I have applied 3 different models (Logit, RF and XGB) to my dataset with the aim of investigating their individual predictive performance. I have found the feature importance of the logistic regression model using the coefficients, and of the non-parametric models using the square root of the respective feature_importance_ attribute. The results are meaningful in that they allow me to compare which features are more important for each model individually, but I am unsure if I am able to compare across models using this data.

For example, see the plots below of the feature importances. I want to be able to say, as an example, that the XGB model places more importance on the least important features than the Logit model, exhibited by the larger area around the inner circle of radius 0.2. Would this conclusion be sensible?

If not, what would be the best way to approach this comparison, or is comparing across these models not good practice?

Answer 1

This is tricky, because it depends in part on (i) what you mean by importance, and (ii) what you want out of such a comparison. To the first point, there are many ways to convert the somewhat vague notion of importance into a metric, and different metrics often provide different rankings. To the second, are you interested comparing the importance between predictors within the fitted models (which is what most importance metrics are designed for) or perhaps the unique contribution to predictive power between models?

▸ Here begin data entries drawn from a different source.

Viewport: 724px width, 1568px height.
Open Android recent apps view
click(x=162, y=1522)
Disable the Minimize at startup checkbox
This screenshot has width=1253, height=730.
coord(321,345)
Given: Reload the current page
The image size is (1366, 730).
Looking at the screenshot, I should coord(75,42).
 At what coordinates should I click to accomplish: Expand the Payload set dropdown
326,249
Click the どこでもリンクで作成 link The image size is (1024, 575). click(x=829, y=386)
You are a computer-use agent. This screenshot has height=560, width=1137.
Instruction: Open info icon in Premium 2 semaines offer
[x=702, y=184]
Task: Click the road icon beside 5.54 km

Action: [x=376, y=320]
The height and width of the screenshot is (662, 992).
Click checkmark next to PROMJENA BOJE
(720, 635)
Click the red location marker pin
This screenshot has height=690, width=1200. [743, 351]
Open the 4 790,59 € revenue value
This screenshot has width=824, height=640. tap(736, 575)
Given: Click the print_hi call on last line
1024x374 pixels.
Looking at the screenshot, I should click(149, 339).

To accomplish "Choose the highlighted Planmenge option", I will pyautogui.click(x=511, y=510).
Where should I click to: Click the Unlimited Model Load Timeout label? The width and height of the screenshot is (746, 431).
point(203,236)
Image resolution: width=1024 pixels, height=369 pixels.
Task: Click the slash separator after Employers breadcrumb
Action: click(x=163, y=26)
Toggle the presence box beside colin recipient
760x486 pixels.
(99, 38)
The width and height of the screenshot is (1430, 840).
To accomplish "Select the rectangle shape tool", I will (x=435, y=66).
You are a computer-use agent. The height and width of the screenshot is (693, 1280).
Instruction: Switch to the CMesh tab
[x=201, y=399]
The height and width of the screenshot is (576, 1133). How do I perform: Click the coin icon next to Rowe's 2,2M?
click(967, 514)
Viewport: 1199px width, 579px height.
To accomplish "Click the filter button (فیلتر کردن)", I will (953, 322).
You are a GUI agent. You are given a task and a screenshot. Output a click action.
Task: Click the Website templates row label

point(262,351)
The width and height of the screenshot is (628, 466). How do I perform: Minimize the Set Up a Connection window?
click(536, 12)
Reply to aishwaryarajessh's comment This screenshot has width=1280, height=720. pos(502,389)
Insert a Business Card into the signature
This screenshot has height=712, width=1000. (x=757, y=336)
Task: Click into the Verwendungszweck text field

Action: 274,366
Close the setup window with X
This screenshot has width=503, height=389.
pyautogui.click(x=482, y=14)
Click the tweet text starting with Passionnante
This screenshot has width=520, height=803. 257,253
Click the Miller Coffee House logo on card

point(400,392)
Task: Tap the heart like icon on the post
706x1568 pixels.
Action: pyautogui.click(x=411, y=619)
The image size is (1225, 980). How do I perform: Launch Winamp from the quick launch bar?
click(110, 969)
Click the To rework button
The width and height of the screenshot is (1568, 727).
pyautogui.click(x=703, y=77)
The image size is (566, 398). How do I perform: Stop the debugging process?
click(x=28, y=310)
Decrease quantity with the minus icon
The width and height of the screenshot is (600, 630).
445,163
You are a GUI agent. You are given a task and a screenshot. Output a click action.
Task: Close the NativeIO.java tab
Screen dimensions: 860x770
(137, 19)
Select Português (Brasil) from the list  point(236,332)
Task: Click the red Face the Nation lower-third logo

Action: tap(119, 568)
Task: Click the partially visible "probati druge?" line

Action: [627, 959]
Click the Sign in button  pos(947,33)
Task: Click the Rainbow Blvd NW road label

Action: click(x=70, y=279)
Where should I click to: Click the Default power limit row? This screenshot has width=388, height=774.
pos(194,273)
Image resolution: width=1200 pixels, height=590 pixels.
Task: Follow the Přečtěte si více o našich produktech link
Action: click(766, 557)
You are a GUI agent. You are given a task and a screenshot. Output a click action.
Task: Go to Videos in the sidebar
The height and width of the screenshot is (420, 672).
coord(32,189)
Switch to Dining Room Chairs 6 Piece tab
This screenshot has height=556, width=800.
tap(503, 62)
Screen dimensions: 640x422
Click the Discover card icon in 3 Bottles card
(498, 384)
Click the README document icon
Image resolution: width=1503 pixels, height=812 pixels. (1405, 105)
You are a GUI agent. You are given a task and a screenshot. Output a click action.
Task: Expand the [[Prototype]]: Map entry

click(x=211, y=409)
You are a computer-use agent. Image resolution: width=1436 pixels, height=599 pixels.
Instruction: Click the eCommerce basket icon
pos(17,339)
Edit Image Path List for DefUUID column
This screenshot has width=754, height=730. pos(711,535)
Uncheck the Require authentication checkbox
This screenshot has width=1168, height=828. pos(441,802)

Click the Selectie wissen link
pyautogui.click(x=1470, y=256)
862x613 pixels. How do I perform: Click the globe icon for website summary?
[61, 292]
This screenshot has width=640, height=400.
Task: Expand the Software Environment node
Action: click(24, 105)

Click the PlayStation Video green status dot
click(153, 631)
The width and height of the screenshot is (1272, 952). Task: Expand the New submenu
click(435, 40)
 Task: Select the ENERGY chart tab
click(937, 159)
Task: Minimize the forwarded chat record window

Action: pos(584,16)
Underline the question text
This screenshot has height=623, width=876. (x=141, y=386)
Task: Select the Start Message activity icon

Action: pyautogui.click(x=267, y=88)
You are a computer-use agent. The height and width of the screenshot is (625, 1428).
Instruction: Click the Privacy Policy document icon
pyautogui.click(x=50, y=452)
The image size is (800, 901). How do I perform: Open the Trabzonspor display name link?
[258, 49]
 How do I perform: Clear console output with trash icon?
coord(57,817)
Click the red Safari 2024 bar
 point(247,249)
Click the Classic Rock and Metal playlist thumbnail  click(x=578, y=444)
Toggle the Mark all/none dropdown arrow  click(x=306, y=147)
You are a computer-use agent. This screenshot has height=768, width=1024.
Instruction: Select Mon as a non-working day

If you are interested in comparisons within the fitted models, then the permutation importance method often used for random forests are a good solution that should work for any kind of model. If you are interested in comparing importance (in the sense of 'improves predictive power of the model') between models, a simple alternative could be to compare predictive performance of a full model with all predictors with that of a reduced model with one predictor dropped (do this separately for all model types). The reduction in performance when the predictor is dropped, relative to the full model, tells you how much that predictor contributed uniquely. This value can be compared between the models.

Note that either method will lead to strange interpretations if you have multicollinearity (strong correlations between predictors). If your overall model performance is excellent but the predictors are correlated, the procedures above could indicate that none of the predictors is important. This is because the information each predictor contains is also contained within the other predictors, so dropping that predictor will need to negligible loss in overall loss in performance. Permutation importance should be less susceptible to this but is not immune. There are some solutions that have been proposed for this in specific algorithms¹ but I don't know if there is any consensus about what the best general approach to the problem is.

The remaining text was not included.